Trump’s new NIH head fires top Fauci allies and COVID shot promoters, including Fauci’s wife

Published on

From LifeSiteNews

By Doug Mainwaring

“During the pandemic Fauci’s bioethicist wife, Christine Grady, offered nurses a choice: Get vaccinated, or lose your job,” noted The COVID-19 History Project on X. “Yesterday, she was offered a choice: Transfer to an office in Alaska, or lose your job. What’s fair is fair. Everyone deserves a choice,” explained the COVID watchdog account.
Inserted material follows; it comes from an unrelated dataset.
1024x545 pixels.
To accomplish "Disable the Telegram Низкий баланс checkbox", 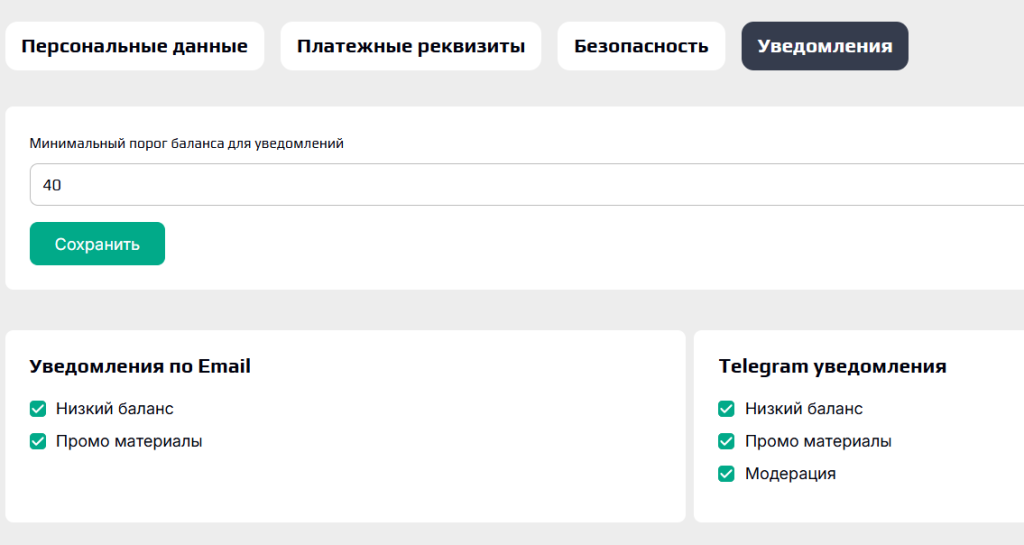I will [x=727, y=409].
On day one of his new job as head of the National Institutes of Health (NIH), Dr. Jay Bhattacharya removed four powerful agency heads, including Dr. Anthony Fauci’s wife, Christine Grady, and others associated with the questionable handling of the COVID-19 shots.
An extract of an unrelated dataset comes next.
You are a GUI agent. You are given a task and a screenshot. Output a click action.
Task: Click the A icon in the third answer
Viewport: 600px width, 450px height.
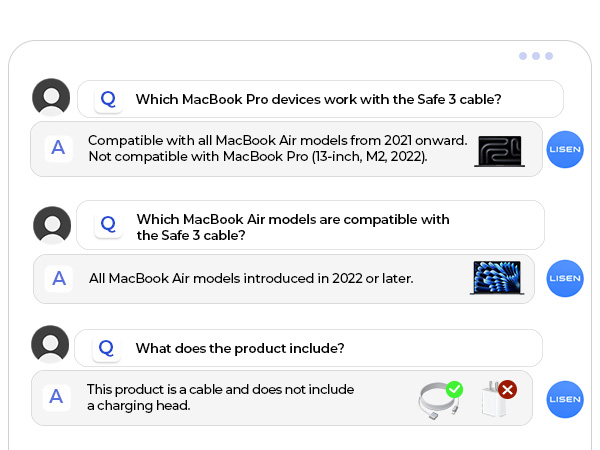tap(57, 396)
Grady, who had served as chief of the agency’s Department of Bioethics, and other longtime Fauci allies in top posts at the NIH involved in the development and distribution of the untested COVID shots produced by Big Pharma were offered jobs in Alaska and other remote locales far away from the NIH’s sprawling Bethesda, Maryland, complex just outside Washington, D.C.
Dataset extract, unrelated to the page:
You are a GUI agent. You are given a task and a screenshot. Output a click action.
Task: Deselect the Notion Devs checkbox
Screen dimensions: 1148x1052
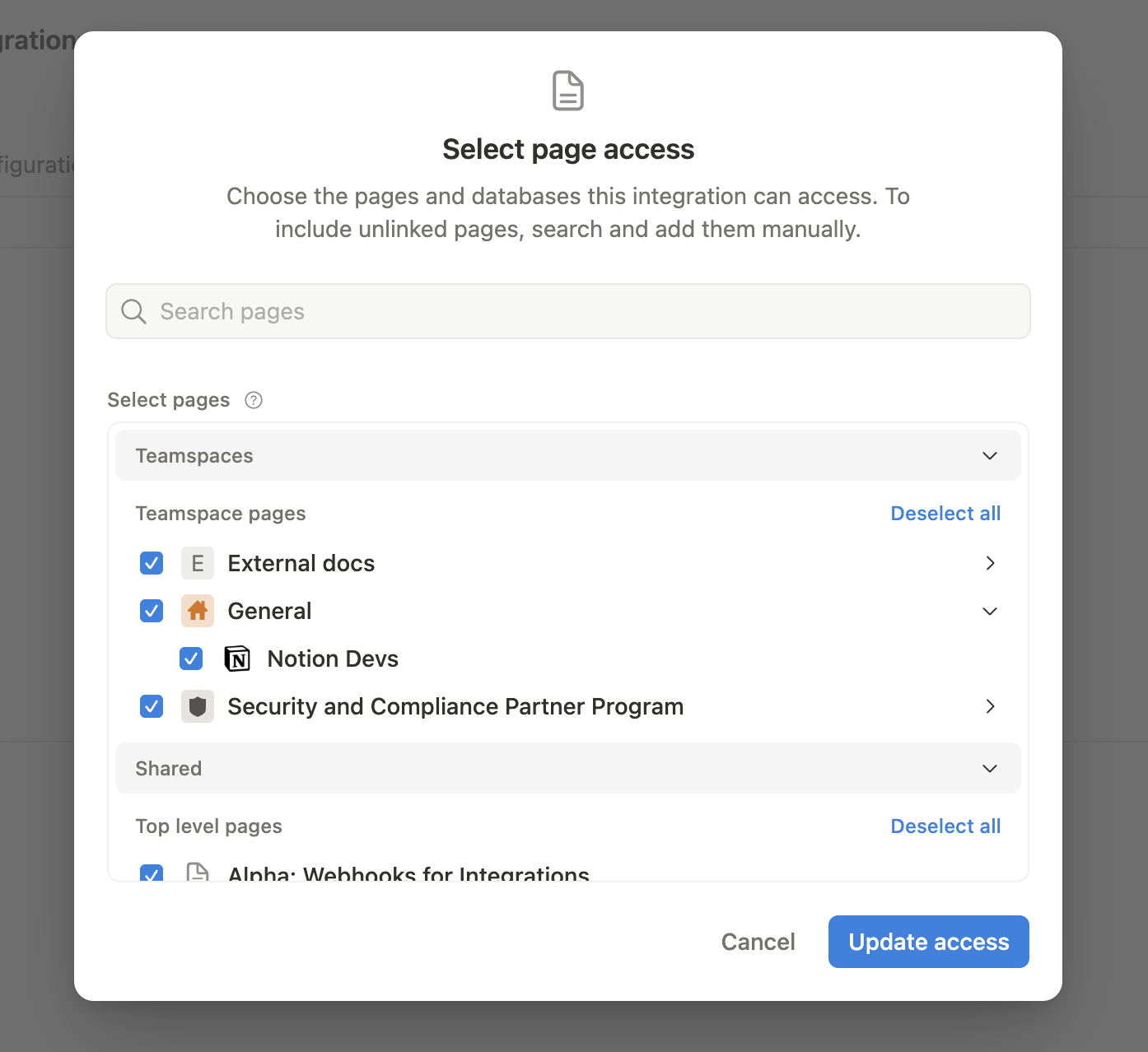pyautogui.click(x=190, y=659)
The purge came amid massive layoffs in health-related agencies under the umbrella of Health and Human Services (HHS), now headed by the Make America Healthy Again (MAHA) movement’s founder, Robert F. Kennedy Jr., who has long questioned vaccine safety and American medicine’s focus on treating disease rather than preventing it.

A total of about 20,000 personnel – mostly bureaucrats – or about 25 percent of the HHS workforce have been or will be handed pink slips amid Kennedy’s realignment of the agency.

MAHA critics were quick to call Tuesday’s axing of Fauci confederates as “one of the darkest days in modern scientific history” fueled by Kennedy’s desire to exact revenge on Fauci’s former trusted associates who represent the antithesis of the MAHA movement.

However, the revamping of the federal government’s side of the health industry is no more harsh than the treatment meted out by those formerly in control who, at best, suppressed, and worst, punished those who questioned their iron grip on health-industry regulations and standards.

For years, Kennedy’s critics have dismissed his quest to revamp healthcare and his questioning of the efficacy of the COVID-19 mRNA jabs as anti-science, labeling him as an “anti-vaxxer” in order to suppress his messaging.

Dr. Francis Collins – whom Bhattacharya replaced as head of NIH – in an October 2020 email to Fauci condemned Bhattacharya as a “fringe epidemiologist” because he had co-authored the Great Barrington Declaration, which criticized harmful COVID lockdown policies.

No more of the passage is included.